BEGIN Given data

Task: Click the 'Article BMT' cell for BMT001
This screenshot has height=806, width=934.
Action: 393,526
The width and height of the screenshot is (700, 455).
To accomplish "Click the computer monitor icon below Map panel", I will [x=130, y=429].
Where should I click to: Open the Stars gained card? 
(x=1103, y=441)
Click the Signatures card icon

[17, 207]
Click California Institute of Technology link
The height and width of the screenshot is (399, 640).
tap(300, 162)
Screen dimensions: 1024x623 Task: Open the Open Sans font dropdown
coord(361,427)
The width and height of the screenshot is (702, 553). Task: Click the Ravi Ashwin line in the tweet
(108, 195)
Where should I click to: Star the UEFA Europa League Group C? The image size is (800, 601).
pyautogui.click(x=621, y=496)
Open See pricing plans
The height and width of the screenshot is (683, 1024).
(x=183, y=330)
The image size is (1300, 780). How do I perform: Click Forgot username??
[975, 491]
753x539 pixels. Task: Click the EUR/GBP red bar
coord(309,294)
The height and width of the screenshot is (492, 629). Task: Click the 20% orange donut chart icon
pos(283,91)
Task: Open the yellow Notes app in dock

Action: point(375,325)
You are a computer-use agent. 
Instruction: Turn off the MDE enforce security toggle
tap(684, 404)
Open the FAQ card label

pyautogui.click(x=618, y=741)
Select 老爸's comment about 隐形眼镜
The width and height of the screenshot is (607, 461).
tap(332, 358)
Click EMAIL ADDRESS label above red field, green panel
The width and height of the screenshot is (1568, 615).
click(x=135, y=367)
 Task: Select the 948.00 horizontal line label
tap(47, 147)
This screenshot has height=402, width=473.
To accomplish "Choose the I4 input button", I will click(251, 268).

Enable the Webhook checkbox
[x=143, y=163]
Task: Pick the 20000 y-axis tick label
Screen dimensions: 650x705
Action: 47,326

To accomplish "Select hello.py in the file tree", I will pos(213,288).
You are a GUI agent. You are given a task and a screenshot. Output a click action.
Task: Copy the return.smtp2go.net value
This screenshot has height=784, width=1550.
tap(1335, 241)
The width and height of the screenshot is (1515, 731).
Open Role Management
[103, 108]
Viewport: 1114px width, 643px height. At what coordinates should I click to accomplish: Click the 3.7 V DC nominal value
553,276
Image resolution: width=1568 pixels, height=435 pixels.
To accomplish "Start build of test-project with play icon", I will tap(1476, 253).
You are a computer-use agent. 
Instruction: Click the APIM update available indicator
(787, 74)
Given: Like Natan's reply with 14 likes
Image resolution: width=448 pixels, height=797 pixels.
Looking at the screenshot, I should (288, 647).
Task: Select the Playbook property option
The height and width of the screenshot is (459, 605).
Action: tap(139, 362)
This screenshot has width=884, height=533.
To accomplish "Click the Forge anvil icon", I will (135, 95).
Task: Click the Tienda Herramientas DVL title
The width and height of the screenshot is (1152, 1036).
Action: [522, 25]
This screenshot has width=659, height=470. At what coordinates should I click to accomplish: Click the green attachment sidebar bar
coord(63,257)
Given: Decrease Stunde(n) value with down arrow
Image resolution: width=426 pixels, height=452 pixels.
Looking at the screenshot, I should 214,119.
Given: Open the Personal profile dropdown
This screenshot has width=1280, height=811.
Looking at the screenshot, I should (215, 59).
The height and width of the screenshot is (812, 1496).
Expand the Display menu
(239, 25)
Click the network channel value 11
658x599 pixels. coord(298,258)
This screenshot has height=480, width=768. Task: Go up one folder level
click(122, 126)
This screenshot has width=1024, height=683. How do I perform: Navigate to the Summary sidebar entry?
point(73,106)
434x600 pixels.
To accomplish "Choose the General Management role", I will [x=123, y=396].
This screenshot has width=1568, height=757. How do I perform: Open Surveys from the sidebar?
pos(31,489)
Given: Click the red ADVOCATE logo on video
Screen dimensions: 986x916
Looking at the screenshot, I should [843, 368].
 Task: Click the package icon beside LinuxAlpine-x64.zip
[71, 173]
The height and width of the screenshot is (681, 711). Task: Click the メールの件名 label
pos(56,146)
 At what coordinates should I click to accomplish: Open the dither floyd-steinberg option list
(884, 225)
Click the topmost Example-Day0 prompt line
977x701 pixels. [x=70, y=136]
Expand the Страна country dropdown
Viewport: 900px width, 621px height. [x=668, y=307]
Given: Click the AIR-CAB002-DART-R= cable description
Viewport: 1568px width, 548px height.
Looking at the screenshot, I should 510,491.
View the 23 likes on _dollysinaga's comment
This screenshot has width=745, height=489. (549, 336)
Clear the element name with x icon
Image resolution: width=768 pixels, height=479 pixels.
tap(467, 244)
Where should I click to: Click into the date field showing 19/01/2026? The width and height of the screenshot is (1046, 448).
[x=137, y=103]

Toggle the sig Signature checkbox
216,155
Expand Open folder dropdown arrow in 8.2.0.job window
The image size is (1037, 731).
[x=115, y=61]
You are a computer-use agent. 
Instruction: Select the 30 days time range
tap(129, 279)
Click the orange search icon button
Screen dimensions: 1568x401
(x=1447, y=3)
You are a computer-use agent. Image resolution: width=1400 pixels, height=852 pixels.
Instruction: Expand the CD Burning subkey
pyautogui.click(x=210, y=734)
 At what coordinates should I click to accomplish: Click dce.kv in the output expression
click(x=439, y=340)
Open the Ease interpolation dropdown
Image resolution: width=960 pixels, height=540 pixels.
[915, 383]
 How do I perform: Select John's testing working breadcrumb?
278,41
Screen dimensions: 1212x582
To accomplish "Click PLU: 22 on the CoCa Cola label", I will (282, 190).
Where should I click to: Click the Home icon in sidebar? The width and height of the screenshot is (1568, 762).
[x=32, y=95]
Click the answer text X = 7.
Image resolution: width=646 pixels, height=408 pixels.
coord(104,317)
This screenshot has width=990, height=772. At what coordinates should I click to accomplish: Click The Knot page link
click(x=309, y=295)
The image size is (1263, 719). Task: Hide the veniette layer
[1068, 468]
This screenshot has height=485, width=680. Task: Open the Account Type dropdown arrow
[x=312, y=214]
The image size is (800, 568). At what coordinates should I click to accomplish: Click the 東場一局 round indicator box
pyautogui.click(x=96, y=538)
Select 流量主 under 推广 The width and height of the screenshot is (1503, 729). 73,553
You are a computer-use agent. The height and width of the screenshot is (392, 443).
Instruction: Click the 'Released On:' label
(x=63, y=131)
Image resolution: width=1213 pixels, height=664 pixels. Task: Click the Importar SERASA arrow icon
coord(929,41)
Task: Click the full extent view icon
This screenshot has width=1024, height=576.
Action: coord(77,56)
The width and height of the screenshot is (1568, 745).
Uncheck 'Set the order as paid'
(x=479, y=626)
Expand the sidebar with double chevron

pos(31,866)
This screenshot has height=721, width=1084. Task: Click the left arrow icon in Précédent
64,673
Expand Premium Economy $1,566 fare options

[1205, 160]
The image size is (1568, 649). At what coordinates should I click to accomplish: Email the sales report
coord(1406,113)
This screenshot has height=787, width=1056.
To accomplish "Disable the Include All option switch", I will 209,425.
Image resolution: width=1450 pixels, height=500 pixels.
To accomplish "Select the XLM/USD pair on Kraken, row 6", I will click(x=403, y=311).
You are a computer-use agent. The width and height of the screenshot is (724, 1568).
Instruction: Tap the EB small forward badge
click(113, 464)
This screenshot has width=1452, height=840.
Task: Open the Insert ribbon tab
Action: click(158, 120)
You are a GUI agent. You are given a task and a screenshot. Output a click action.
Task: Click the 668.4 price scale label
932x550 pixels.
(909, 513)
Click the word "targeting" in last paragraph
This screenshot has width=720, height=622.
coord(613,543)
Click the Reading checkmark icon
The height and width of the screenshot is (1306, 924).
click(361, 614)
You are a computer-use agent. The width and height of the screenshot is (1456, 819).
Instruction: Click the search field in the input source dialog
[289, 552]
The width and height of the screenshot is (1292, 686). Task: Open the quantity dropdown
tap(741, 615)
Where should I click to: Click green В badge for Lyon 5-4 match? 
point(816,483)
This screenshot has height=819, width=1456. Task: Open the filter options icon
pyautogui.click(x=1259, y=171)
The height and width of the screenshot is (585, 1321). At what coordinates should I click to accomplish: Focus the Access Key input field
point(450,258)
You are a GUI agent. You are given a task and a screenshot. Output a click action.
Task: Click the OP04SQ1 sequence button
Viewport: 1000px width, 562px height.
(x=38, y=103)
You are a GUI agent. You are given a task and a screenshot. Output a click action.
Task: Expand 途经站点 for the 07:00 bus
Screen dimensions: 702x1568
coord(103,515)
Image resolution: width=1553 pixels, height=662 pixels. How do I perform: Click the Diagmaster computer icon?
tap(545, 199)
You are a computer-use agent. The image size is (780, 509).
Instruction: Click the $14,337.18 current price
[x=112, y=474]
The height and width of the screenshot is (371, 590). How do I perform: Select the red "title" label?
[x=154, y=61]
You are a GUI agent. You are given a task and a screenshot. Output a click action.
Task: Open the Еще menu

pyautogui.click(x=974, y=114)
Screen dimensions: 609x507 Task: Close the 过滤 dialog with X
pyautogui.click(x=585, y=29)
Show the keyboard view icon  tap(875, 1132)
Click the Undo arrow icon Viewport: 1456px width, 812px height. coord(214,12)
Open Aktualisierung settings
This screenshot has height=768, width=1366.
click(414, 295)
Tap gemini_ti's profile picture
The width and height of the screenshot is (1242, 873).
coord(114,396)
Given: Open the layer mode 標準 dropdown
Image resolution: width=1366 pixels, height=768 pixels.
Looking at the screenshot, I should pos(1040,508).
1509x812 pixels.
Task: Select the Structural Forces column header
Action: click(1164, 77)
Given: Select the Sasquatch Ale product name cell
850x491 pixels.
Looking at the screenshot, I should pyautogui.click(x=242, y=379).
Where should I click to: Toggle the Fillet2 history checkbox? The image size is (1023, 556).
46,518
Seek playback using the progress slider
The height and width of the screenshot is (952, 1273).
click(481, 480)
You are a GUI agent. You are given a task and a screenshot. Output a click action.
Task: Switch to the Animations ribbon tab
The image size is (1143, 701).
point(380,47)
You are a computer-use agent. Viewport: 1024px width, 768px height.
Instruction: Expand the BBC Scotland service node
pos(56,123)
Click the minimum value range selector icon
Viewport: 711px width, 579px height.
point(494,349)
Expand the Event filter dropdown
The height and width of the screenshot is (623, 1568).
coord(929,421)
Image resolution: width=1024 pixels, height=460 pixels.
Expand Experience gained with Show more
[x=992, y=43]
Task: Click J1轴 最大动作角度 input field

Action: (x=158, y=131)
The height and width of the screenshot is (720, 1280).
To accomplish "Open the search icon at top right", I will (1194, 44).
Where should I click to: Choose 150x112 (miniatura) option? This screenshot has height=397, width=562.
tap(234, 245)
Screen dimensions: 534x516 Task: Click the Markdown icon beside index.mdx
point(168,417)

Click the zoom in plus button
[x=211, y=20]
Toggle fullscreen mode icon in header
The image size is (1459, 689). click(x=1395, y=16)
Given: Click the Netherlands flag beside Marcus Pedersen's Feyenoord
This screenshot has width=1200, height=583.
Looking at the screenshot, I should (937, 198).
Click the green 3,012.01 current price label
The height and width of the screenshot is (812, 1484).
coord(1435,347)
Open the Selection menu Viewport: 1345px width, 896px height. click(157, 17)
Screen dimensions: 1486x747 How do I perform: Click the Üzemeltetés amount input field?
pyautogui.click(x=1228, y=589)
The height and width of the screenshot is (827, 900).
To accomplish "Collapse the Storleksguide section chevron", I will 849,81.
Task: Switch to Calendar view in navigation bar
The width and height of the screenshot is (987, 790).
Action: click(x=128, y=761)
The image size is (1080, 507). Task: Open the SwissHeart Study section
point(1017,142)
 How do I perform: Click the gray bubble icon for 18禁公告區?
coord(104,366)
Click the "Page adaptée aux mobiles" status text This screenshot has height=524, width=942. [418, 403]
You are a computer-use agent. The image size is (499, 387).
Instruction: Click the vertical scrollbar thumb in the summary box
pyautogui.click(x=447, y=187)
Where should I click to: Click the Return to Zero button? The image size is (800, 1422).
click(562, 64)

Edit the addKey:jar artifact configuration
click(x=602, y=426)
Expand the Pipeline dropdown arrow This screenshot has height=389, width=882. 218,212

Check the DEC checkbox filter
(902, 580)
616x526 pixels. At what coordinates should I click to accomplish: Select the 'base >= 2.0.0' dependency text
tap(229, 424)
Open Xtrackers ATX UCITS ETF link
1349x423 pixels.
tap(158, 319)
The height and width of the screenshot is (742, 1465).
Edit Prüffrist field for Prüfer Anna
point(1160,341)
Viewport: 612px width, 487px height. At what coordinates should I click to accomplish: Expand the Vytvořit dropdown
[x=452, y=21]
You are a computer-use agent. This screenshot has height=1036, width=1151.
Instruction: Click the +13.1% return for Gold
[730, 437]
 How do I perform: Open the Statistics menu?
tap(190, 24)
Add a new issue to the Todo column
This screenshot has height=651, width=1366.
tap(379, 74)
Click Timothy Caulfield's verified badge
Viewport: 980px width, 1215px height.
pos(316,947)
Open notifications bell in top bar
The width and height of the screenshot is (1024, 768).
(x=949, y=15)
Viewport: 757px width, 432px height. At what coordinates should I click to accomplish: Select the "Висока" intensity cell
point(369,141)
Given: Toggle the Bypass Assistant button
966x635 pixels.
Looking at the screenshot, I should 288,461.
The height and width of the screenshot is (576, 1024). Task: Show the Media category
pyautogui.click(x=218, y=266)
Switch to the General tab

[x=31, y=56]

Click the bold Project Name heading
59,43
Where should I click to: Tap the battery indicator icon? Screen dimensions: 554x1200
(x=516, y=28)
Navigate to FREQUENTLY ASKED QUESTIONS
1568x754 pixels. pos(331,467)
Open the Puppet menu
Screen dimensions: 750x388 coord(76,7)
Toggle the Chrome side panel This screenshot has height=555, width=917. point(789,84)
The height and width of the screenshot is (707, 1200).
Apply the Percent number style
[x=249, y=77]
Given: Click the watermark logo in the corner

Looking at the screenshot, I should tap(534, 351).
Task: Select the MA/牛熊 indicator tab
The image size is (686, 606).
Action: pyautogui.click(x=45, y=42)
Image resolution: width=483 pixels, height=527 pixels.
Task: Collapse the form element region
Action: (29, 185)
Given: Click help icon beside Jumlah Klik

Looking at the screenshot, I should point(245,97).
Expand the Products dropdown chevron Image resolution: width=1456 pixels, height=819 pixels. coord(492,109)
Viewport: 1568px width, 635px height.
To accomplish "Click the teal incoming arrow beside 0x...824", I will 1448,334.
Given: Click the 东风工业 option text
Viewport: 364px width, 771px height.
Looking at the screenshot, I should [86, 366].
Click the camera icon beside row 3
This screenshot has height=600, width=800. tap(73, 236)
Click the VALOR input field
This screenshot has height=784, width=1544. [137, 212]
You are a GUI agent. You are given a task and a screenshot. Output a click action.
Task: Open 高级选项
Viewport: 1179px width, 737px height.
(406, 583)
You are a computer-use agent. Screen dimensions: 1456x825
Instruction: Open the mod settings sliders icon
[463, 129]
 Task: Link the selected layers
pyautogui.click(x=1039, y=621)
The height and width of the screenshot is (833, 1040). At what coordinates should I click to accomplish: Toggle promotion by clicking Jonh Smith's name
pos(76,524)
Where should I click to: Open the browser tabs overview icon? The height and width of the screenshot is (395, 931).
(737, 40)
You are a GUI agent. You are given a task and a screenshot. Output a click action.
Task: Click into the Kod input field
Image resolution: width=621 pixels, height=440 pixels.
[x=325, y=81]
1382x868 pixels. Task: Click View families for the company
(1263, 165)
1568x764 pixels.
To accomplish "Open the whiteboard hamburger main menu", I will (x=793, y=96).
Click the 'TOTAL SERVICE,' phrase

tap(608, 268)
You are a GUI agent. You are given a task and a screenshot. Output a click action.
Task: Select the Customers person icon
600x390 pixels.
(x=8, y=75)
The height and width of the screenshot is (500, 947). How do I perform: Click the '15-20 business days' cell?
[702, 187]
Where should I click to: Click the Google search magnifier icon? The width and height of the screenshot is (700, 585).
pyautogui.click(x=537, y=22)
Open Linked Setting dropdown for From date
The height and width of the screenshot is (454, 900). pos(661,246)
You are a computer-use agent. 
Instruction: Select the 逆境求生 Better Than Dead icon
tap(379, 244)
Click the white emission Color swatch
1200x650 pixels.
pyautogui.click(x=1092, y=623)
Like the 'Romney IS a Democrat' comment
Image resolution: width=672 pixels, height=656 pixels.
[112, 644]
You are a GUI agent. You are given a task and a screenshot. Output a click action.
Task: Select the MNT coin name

END Given data

_What you have to do_
The answer must be every line of the records above that holds the word "profile".

_Result for this task_
Given: Open the Personal profile dropdown
Tap gemini_ti's profile picture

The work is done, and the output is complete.